All of lore.kernel.org
 help / color / mirror / Atom feed
From: "Paul E. McKenney" <paulmck@linux.ibm.com>
To: Will Deacon <will@kernel.org>
Cc: Peter Zijlstra <peterz@infradead.org>,
	Linus Torvalds <torvalds@linux-foundation.org>,
	Mathieu Desnoyers <mathieu.desnoyers@efficios.com>,
	Thomas Gleixner <tglx@linutronix.de>,
	Joel Fernandes <joel@joelfernandes.org>,
	Alan Stern <stern@rowland.harvard.edu>,
	rostedt <rostedt@goodmis.org>,
	Valentin Schneider <valentin.schneider@arm.com>,
	linux-kernel <linux-kernel@vger.kernel.org>,
	Boqun Feng <boqun.feng@gmail.com>,
	Will Deacon <will.deacon@arm.com>,
	David Howells <dhowells@redhat.com>
Subject: Re: [PATCH 1/1] Fix: trace sched switch start/stop racy updates
Date: Wed, 21 Aug 2019 06:23:10 -0700	[thread overview]
Message-ID: <20190821132310.GC28441@linux.ibm.com> (raw)

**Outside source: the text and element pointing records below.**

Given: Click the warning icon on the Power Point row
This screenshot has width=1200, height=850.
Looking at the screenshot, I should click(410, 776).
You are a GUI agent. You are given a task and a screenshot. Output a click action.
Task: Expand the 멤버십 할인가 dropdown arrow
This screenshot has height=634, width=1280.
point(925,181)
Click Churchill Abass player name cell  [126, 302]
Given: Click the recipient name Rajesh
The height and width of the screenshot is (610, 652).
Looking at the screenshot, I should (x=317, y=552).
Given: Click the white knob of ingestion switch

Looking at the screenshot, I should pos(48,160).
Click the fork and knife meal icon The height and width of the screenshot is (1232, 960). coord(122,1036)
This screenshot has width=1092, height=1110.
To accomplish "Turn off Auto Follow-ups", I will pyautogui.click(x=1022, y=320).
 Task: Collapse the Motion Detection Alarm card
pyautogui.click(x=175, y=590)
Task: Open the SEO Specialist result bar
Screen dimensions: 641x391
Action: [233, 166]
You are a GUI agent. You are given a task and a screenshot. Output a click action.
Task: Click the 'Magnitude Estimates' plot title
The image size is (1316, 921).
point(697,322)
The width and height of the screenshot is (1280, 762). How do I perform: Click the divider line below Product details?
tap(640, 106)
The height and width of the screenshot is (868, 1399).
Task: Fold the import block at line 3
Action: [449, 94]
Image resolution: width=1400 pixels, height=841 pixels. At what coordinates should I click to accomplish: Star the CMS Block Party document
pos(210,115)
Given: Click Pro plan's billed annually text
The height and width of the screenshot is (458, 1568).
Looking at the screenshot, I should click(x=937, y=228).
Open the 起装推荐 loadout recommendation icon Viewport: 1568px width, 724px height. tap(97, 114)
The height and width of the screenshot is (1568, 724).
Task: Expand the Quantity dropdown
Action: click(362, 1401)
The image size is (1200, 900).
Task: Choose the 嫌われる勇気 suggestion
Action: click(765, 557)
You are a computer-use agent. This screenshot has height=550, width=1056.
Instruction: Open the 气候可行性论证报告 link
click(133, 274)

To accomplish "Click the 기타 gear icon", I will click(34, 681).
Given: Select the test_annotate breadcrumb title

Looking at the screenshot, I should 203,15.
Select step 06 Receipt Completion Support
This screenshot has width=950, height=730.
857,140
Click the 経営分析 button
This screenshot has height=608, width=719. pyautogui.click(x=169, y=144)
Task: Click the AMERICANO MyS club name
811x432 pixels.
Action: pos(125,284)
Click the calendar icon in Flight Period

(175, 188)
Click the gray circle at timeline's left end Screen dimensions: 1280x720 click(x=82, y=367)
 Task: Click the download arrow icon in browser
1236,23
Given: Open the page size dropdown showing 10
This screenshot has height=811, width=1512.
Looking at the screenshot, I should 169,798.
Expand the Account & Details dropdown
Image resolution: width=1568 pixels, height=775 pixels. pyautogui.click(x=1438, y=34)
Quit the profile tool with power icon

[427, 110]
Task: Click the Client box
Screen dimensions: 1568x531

In-Reply-To: <20190821103200.kpufwtviqhpbuv2n@willie-the-truck>

On Wed, Aug 21, 2019 at 11:32:01AM +0100, Will Deacon wrote:
> On Tue, Aug 20, 2019 at 01:29:32PM -0700, Paul E. McKenney wrote:
> > On Tue, Aug 20, 2019 at 03:56:12PM +0200, Peter Zijlstra wrote:
> > > On Sat, Aug 17, 2019 at 01:08:02AM -0700, Linus Torvalds wrote:
> > > 
> > > > The data tearing issue is almost a non-issue. We're not going to add
> > > > WRITE_ONCE() to these kinds of places for no good reason.
> > > 
> > > Paulmck actually has an example of that somewhere; ISTR that particular
> > > case actually got fixed by GCC, but I'd really _love_ for some compiler
> > > people (both GCC and LLVM) to state that their respective compilers will
> > > not do load/store tearing for machine word sized load/stores.
> > 
> > I do very much recall such an example, but I am now unable to either
> > find it or reproduce it.  :-/
> > 
> > If I cannot turn it up in a few days, I will ask the LWN editors to
> > make appropriate changes to the "Who is afraid" article.
> > 
> > > Without this written guarantee (which supposedly was in older GCC
> > > manuals but has since gone missing), I'm loathe to rely on it.
> > > 
> > > Yes, it is very rare, but it is a massive royal pain to debug if/when it
> > > does do happen.
> > 
> > But from what I can see, Linus is OK with use of WRITE_ONCE() for data
> > races on any variable for which there is at least one READ_ONCE().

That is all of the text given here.